Bangalore Palace is not disability-friendly

Arts & Culture Bangalore City

The palace is not disability-friendly despite a law to make all public spaces accessible to disabled persons.

The Bangalore Palace does not have basic disability-friendly infrastructure. There are no visual panels, guides, ramps, wheelchair tracks, signage, or lifts. The only special provision for persons with disability is entry free of cost. Therefore, it is in violation of Rights of Persons with Disabilities Act passed by the Lok Sabha in 2016 which states that all public spaces must be disability-friendly

“The basic facilities should be a ramp with supportive railing, identified important places like halls or toilets for the visually impaired, sign-language indicators. And if it is a duplex, it should have a lift or other arrangements for access,” said Mr. Ranganatha, Training Coordinator with the Action on Disability and Development India. He said that entrances and exits should be made wide so wheelchairs or such other equipment are not hindered. Helpers and first aid should also be available on the grounds. Mr. Ranganatha said that among other facilities, Braille script for the blind should also be made customary.

Audio guides are the only guides available.

Prof. Supreo Chanda, Board Member of an International Committee for Museology, who is a wheelchair-user said, “Firstly, the facilities need to be accessible to all. Exclusively for disability is wrong because it segregates the disabled which is a violation of human rights.” He added that the notion that making heritage buildings disability-friendly is difficult is also wrong, “If you look at the Titti Palace in Florence or even the Charles University in Prague, they are all old heritage buildings but are disability-friendly. Mysore Palace did not have electricity before, but now they do. It’s just a mental block people have.”

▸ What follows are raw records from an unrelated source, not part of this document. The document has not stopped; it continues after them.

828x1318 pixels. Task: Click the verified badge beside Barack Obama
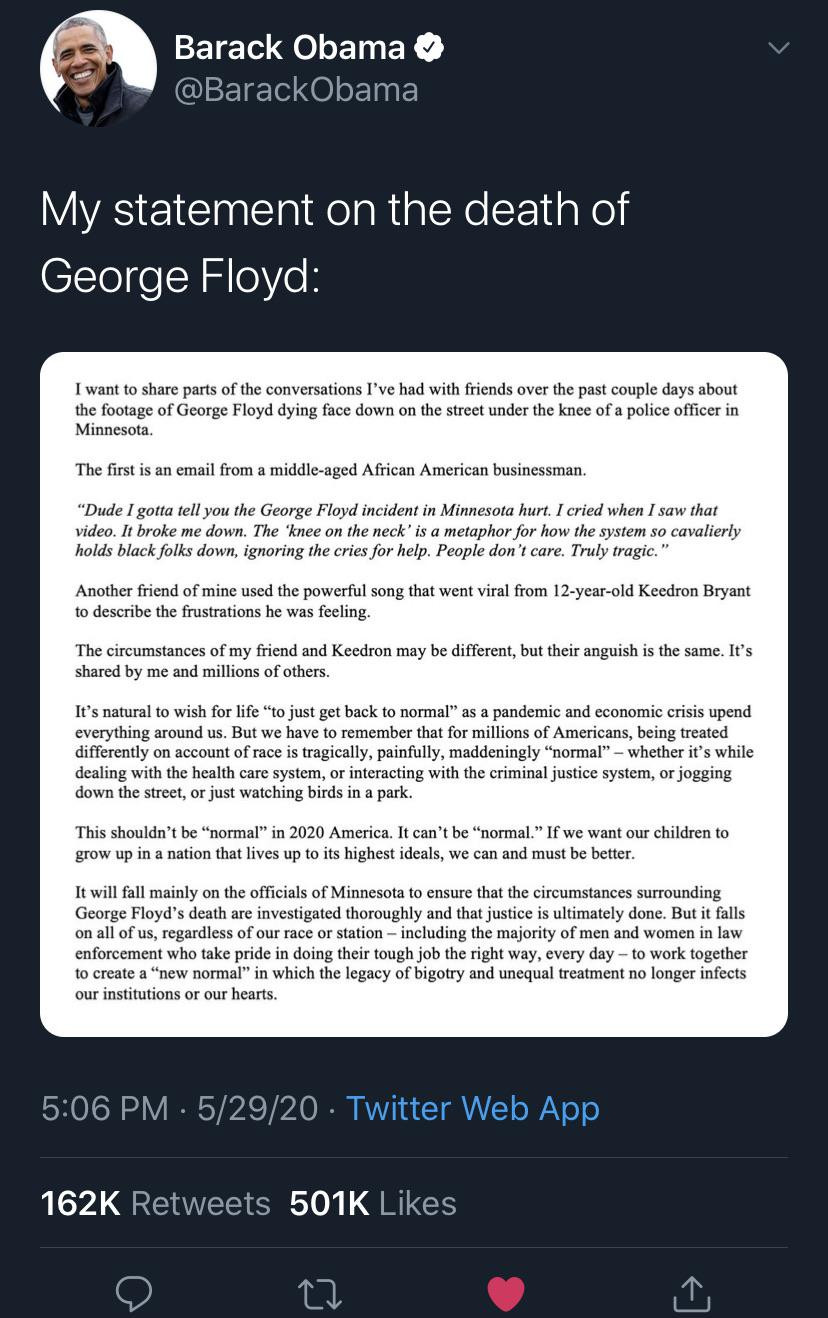[430, 47]
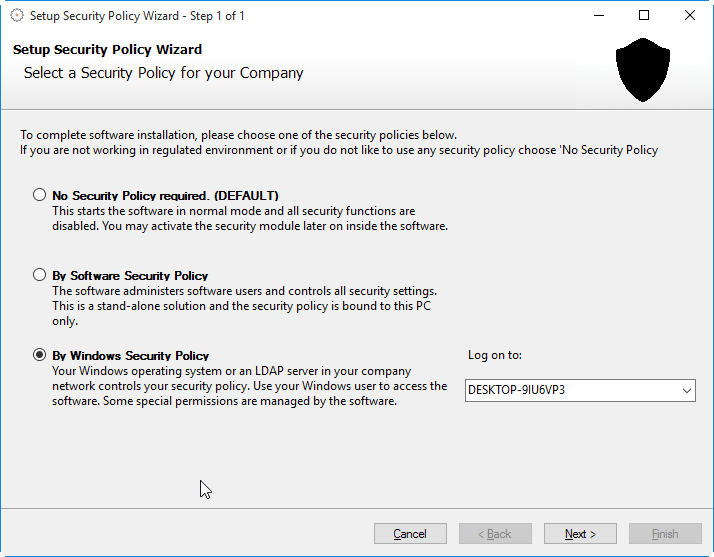
Task: Select the By Windows Security Policy radio button
Action: tap(40, 355)
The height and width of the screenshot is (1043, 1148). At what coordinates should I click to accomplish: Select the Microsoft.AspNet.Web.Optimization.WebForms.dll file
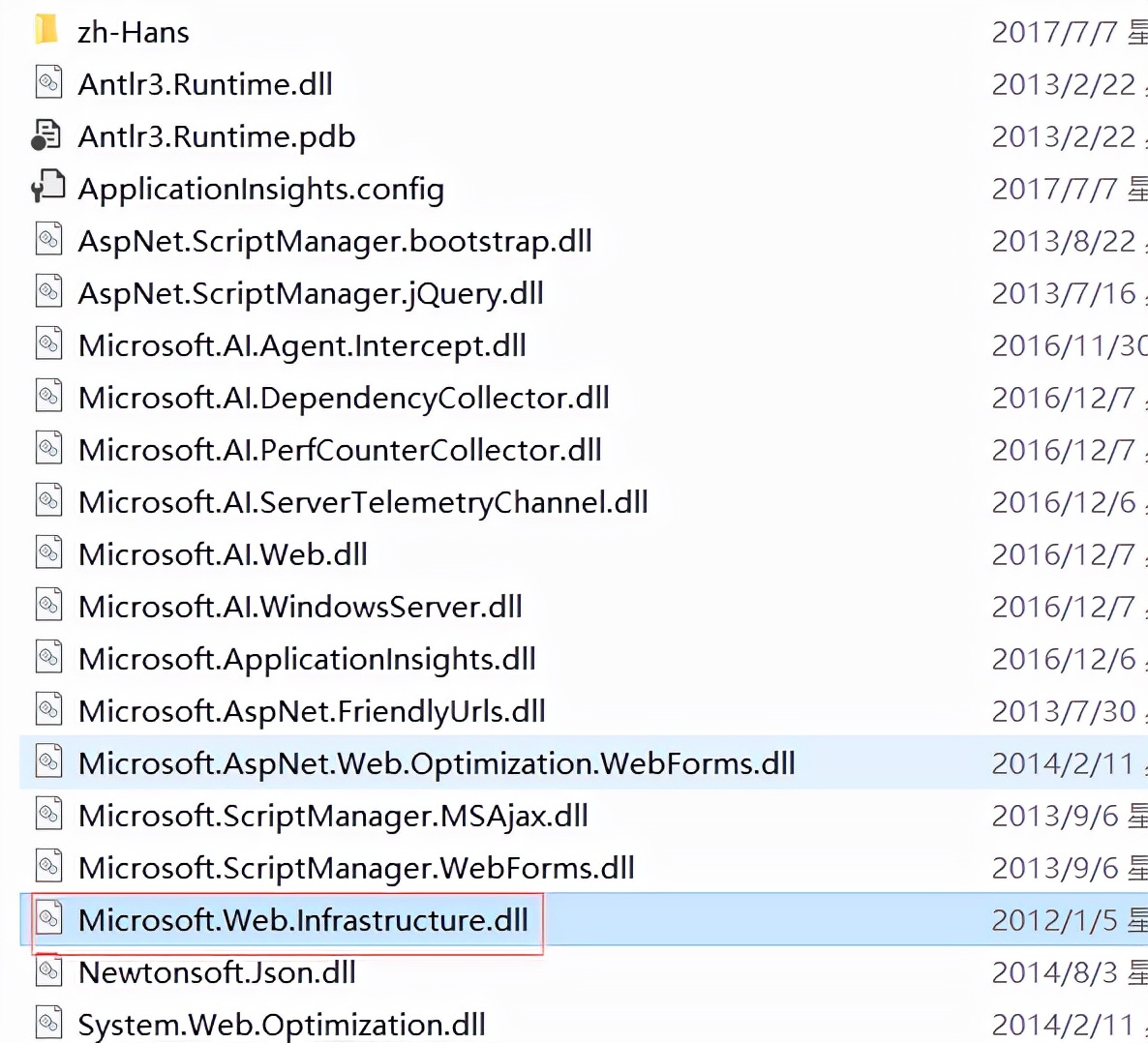click(436, 763)
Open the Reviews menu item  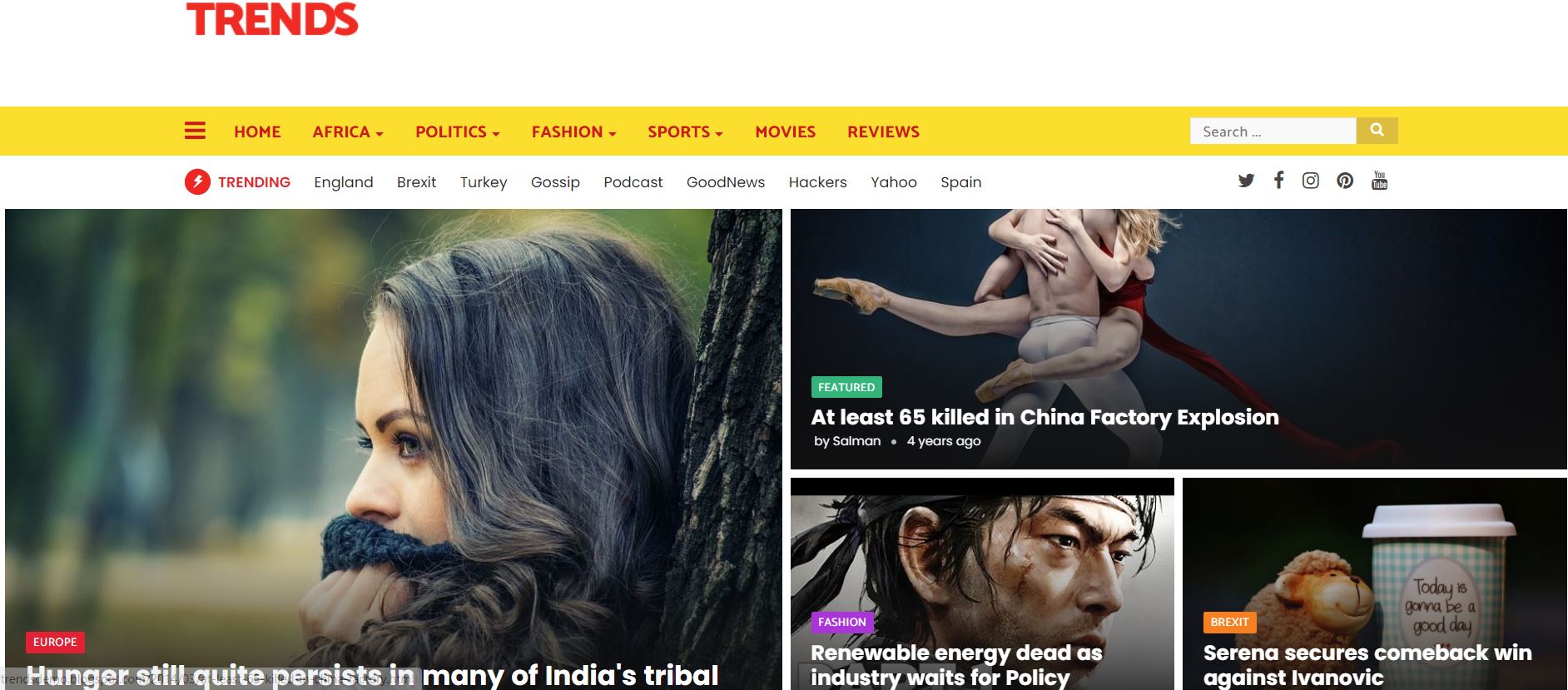(x=884, y=132)
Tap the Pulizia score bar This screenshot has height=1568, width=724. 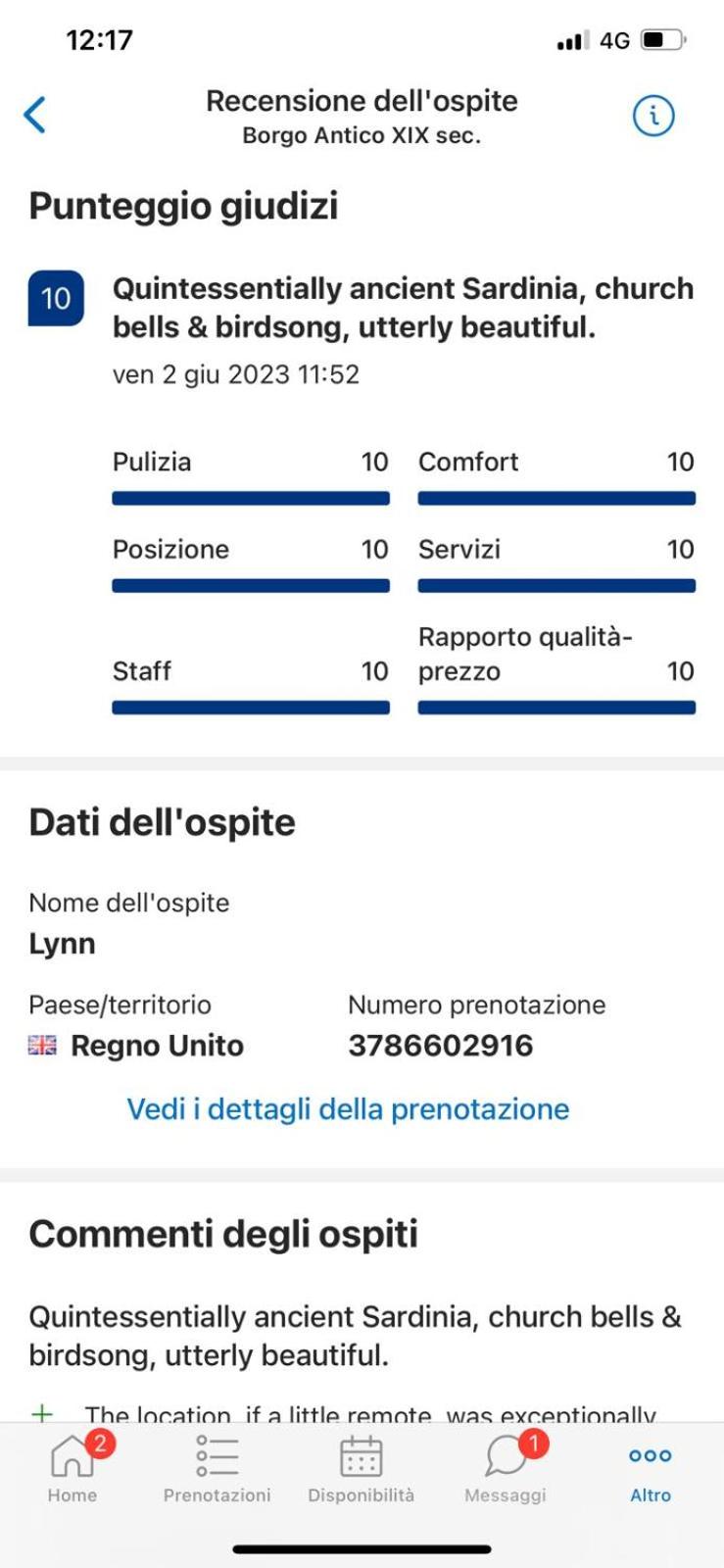[x=251, y=498]
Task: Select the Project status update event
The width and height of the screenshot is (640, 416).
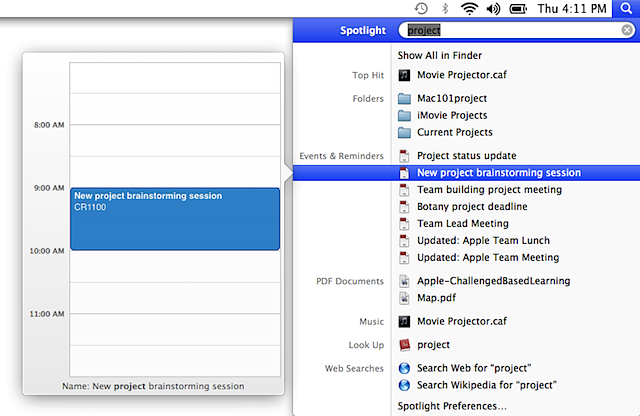Action: point(466,156)
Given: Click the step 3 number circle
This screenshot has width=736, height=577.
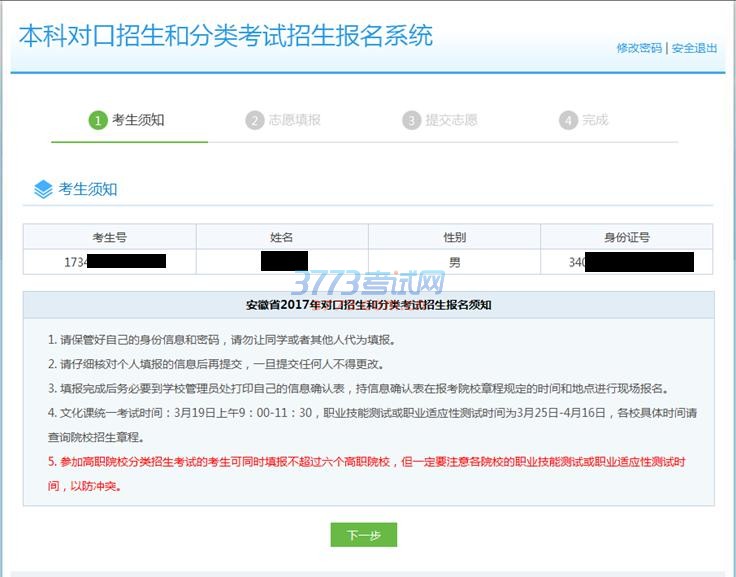Looking at the screenshot, I should click(411, 120).
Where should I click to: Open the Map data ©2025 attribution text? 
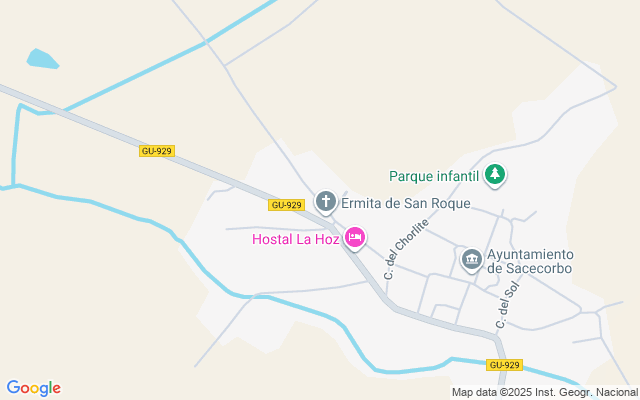point(492,393)
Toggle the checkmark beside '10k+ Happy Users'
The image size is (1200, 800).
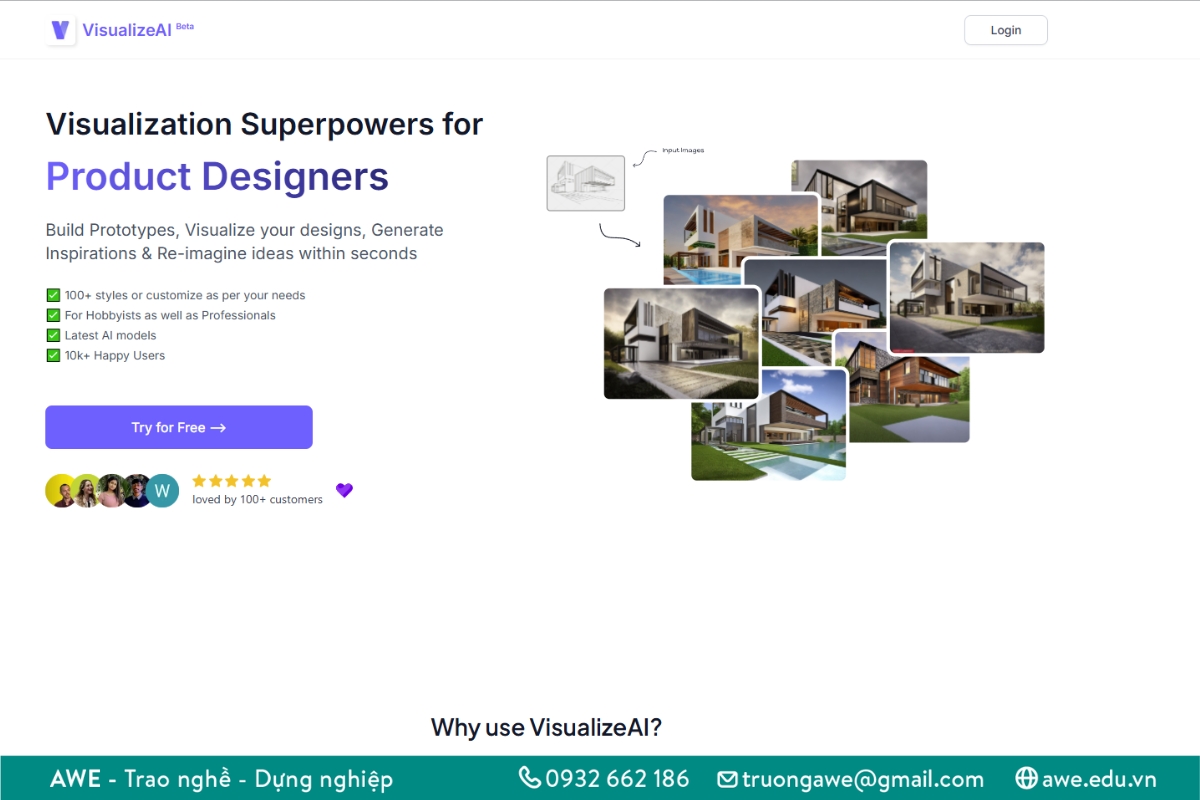[52, 355]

Prof. Chanda emphasized the need for sensitizing Indians on the issue of disability, “It’s easy. Just no one will do it. The heritage sites in Delhi were not made disability-friendly until Stephen Hawking’s visit in 2001.” He also said several of these facilities do not cost much. “The foldable ramps in German buses, for example. Not all facilities are expensive and difficult, just no one will do it here.”

No supportive railings or wheelchair tracks are provided.

An official of the Bangalore Palace management team said that it lacks disability-friendly infrastructure due to the lack of funds. “We get nothing from them [the government]…it’s only the sale of the tickets.”  He said that “The royal family is reluctant to hand over any part of the palace to the government and therefore, are unable to get any government subsidies.” He said that in 2005, Sri Srikantadatta Narasimharaja Wadiyar, the then owner of the Bangalore Palace made it a public space for tourists. However, Post-COVID-19 it has seen a boom of around 3,000 to 4,000 tourists daily, especially on weekends. Audio guides are available free of cost which describe the history of the Palace and the Wadiyars (the royal family).

The official said that the Bangalore Palace (Acquisition and Transfer) Act of 1996 was an initiative by the Karnataka Government to bring the palace under its own jurisdiction as a heritage and conservation site. However, the Mysore Royal Family has fought the legalities of this Act. An official in the Karnataka Department of Tourism confirmed the dispute over the ownership of the Palace continues in the Karnataka High Court to this day. Therefore, it does not belong to the State Government, and is still entirely managed privately by the Wadiyars.

Majority of the palace is not accessible to wheelchairs.

The palace, situated on 400 acres, was built in 1878 for the Mysore Royal Family. After Independence, the then Maharaja Jayachamarajendra Wadiyar, joined the Dominion of India and ceded his kingdom. However, the Bangalore Palace continued to serve as the family’s secondary residence until they moved permanently to the Mysore Palace. Currently, the owner of the palace is H H Pramoda Devi Wadiyar who resides in the private quarters of the Mysore Palace in Mysore and oversees some of the functioning of the Bangalore Palace.

A 2021 statistical profile by the Government of India on Persons with Disabilities (Divyangjan) in India which cites the 2011 census notes that 2.21 percent of India’s total population is disabled. The report further mentions that among the disability reported, 20 percent are impaired in movement, 19 percent suffer from visual impairment, 19 percent have hearing impairments, and seven percent are disabled in speech. In total, there are 26.8 million disabled persons in India for whom accessibility to most public spaces, such as tourist spots like the Bangalore Palace, are difficult.


5 thoughts on “Bangalore Palace is not disability-friendly

  1. The Bangalore Palace is so poorly managed, even as a museum, this had to have been coming. When I visited, I was shocked at the cost of the ticket and how apathetic they were toward the elderly too. The whole thing has become only about earning money.

  2. Good read. Disability friendly tourist places is something government of India should take action on.

  3. Good, you did a good work. this may help the policy makers and the concern authorities can take step to make the heritage place disable friendly.